- [DESCRIPTION OF THE TASK] Look below for the line that has "1636x871 pixels. How". Set down the lines from there through the line that has "Image resolution: width=1414", exactly as written.

Stored items
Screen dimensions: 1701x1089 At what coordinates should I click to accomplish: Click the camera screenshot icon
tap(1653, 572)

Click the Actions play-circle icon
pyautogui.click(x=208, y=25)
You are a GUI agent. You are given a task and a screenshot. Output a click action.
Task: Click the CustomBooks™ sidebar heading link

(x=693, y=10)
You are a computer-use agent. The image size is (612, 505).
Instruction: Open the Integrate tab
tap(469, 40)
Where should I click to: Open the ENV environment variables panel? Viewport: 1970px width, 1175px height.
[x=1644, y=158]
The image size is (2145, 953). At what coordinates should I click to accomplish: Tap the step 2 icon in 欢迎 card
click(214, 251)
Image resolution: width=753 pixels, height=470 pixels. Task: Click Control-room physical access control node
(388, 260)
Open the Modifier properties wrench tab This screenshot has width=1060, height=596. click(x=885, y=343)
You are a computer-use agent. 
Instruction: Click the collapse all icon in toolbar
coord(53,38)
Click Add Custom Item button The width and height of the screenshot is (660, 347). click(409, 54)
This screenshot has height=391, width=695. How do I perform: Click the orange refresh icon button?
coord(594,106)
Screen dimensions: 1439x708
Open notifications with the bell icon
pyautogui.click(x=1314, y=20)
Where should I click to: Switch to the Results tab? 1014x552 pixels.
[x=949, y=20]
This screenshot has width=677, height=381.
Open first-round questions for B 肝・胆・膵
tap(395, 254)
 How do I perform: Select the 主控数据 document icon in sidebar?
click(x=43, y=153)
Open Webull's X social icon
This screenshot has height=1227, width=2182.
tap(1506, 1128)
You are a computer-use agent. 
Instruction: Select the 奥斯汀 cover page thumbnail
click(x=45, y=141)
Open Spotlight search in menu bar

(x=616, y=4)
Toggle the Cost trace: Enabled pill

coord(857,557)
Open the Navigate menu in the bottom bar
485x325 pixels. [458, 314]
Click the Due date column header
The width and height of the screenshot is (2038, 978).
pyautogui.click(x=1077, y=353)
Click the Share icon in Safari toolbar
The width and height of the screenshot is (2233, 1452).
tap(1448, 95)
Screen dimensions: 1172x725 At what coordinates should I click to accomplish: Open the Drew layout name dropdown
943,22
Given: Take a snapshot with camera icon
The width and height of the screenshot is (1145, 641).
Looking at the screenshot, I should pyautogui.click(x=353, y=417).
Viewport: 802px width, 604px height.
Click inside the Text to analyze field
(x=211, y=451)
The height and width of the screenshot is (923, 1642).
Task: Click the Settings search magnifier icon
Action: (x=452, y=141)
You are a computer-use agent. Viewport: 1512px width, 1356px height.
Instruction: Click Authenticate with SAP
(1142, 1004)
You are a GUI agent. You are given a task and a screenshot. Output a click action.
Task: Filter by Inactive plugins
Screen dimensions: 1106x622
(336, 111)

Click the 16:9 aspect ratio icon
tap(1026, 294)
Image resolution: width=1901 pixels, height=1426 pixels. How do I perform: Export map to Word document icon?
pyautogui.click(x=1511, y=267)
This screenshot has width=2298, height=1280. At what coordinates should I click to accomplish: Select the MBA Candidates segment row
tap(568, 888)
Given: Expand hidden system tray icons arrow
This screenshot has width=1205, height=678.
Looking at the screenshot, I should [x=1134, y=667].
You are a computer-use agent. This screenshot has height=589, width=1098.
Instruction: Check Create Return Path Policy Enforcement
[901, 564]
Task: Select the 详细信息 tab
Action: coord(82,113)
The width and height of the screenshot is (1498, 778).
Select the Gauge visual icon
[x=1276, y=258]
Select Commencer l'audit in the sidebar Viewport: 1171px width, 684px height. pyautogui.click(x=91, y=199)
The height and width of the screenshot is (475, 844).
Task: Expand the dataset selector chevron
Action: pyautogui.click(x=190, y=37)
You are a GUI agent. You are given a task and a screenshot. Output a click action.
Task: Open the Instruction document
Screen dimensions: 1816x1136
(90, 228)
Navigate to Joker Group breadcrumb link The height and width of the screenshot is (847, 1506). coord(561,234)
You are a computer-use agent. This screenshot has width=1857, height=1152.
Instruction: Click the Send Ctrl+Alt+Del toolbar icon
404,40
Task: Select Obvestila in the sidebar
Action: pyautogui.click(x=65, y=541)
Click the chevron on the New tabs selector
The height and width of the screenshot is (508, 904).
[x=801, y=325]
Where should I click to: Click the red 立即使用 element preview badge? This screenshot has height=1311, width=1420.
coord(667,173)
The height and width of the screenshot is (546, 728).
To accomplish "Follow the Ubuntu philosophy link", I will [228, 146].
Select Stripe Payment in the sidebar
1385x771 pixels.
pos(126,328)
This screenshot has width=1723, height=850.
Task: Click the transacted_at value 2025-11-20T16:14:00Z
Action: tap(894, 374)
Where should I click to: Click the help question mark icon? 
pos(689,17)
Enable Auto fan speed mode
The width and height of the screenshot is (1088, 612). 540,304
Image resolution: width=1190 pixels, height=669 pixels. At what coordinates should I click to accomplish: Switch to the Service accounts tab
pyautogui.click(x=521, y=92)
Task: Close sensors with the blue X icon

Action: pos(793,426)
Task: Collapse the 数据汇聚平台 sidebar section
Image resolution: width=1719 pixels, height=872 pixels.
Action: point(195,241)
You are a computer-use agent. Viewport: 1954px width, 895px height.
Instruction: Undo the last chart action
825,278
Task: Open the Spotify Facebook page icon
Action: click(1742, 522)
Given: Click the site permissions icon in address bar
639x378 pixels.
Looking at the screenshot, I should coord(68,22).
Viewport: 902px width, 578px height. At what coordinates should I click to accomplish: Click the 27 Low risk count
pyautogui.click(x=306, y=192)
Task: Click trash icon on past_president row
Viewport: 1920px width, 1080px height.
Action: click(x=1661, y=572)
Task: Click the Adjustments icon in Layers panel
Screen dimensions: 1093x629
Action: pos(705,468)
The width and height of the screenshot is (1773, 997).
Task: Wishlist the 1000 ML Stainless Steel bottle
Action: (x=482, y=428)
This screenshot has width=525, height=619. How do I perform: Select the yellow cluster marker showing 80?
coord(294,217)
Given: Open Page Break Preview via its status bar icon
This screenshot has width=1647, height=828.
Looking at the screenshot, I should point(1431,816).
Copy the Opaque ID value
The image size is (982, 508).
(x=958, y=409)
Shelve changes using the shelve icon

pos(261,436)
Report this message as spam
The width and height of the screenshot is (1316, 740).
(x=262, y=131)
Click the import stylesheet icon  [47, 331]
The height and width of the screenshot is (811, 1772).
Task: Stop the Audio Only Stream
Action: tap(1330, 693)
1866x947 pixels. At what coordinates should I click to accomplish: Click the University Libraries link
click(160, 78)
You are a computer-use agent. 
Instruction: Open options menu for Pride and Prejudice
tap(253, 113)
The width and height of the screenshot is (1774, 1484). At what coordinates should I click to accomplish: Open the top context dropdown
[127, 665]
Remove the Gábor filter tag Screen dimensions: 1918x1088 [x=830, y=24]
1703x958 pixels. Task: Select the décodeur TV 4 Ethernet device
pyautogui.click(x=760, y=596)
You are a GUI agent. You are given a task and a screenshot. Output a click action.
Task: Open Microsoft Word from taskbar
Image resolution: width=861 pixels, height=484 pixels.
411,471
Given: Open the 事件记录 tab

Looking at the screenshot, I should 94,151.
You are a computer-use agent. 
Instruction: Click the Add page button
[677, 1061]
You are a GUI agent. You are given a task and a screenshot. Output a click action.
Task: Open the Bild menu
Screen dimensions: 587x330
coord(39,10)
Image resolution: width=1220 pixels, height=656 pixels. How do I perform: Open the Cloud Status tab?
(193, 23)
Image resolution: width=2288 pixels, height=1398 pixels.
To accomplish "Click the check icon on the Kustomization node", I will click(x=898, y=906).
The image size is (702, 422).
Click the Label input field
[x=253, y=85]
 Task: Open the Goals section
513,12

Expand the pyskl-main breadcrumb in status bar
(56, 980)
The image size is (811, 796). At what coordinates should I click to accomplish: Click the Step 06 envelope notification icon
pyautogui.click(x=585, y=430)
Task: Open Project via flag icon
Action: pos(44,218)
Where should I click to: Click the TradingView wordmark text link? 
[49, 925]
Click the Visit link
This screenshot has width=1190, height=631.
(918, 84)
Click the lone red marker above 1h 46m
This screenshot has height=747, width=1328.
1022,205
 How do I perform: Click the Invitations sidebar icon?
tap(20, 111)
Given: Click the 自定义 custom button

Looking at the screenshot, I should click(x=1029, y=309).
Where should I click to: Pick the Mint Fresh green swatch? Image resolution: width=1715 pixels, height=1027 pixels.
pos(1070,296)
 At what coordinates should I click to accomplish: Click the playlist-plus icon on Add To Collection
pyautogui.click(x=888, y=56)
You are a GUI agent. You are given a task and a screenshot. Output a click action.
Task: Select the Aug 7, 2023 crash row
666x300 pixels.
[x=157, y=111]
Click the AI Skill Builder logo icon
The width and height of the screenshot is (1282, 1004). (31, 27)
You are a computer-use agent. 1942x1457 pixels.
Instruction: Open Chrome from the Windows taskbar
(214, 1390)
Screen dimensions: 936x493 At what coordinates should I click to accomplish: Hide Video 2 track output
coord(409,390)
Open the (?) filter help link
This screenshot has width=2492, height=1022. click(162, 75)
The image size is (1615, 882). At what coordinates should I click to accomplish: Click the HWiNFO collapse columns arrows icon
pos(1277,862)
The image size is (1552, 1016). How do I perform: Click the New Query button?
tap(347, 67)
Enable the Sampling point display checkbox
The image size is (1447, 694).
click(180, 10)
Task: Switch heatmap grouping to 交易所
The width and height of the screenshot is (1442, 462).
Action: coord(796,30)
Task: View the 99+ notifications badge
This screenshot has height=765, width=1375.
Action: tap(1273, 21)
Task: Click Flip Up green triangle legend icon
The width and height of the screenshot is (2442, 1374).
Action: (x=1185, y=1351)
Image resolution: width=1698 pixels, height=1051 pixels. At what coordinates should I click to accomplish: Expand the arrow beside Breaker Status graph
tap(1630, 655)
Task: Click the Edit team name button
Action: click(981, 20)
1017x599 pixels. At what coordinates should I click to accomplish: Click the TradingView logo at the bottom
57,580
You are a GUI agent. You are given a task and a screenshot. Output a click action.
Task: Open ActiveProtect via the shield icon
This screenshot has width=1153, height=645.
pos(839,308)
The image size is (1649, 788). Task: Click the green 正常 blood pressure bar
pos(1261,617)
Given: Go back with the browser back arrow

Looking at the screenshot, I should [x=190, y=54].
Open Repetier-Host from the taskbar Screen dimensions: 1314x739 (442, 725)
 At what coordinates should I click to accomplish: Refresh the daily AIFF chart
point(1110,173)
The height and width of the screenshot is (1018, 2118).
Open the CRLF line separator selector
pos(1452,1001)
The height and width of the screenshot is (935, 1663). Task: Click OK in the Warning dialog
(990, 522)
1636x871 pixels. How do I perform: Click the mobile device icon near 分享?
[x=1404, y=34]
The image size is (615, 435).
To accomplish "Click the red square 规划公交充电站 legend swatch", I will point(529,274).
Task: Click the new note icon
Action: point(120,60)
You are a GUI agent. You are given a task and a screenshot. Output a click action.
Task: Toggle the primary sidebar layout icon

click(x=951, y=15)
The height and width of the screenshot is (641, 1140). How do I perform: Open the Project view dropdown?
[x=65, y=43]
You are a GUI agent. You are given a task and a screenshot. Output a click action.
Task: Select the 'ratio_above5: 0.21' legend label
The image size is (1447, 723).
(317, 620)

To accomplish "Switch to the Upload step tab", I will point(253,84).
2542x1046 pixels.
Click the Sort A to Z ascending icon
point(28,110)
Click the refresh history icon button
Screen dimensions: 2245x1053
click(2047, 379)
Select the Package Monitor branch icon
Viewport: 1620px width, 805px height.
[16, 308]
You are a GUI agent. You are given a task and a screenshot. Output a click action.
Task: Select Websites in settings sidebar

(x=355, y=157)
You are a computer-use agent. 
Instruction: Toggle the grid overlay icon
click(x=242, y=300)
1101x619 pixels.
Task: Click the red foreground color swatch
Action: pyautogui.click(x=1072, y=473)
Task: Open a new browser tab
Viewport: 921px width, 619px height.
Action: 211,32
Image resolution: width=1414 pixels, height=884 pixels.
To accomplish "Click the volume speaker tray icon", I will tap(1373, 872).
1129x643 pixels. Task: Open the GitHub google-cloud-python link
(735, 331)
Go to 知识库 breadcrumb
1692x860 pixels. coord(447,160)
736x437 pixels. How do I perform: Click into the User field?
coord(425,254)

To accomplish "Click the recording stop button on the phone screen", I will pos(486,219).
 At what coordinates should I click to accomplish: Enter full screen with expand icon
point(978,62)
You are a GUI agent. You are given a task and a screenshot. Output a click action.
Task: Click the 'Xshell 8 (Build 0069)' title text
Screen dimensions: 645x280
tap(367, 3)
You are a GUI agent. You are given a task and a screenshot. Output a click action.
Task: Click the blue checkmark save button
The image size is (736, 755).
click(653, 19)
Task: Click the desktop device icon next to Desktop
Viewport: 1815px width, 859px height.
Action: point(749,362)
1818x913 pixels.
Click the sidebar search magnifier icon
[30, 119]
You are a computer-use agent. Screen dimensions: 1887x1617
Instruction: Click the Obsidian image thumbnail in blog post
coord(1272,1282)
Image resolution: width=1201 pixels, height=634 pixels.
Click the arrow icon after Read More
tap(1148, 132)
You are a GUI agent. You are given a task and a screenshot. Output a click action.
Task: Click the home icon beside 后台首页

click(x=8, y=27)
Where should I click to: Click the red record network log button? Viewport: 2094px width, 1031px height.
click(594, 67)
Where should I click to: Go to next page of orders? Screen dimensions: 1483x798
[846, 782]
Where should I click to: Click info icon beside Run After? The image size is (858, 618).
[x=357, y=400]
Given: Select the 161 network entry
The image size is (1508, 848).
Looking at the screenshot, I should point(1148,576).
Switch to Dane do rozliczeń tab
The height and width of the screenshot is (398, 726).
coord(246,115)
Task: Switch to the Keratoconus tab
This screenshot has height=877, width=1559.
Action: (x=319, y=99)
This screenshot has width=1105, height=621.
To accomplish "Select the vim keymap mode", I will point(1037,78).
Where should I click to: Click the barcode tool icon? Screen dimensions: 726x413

- [RESPONSE BELOW]
1636x871 pixels. How do I perform: Click the mobile device icon near 分享?
[x=1404, y=34]
The image size is (615, 435).
To accomplish "Click the red square 规划公交充电站 legend swatch", I will point(529,274).
Task: Click the new note icon
Action: point(120,60)
You are a GUI agent. You are given a task and a screenshot. Output a click action.
Task: Toggle the primary sidebar layout icon

click(x=951, y=15)
The height and width of the screenshot is (641, 1140). How do I perform: Open the Project view dropdown?
[x=65, y=43]
You are a GUI agent. You are given a task and a screenshot. Output a click action.
Task: Select the 'ratio_above5: 0.21' legend label
The image size is (1447, 723).
(317, 620)

To accomplish "Switch to the Upload step tab", I will point(253,84).
2542x1046 pixels.
Click the Sort A to Z ascending icon
point(28,110)
Click the refresh history icon button
Screen dimensions: 2245x1053
click(2047, 379)
Select the Package Monitor branch icon
Viewport: 1620px width, 805px height.
[16, 308]
You are a GUI agent. You are given a task and a screenshot. Output a click action.
Task: Select Websites in settings sidebar

(x=355, y=157)
You are a computer-use agent. 
Instruction: Toggle the grid overlay icon
click(x=242, y=300)
1101x619 pixels.
Task: Click the red foreground color swatch
Action: pyautogui.click(x=1072, y=473)
Task: Open a new browser tab
Viewport: 921px width, 619px height.
Action: 211,32
Image resolution: width=1414 pixels, height=884 pixels.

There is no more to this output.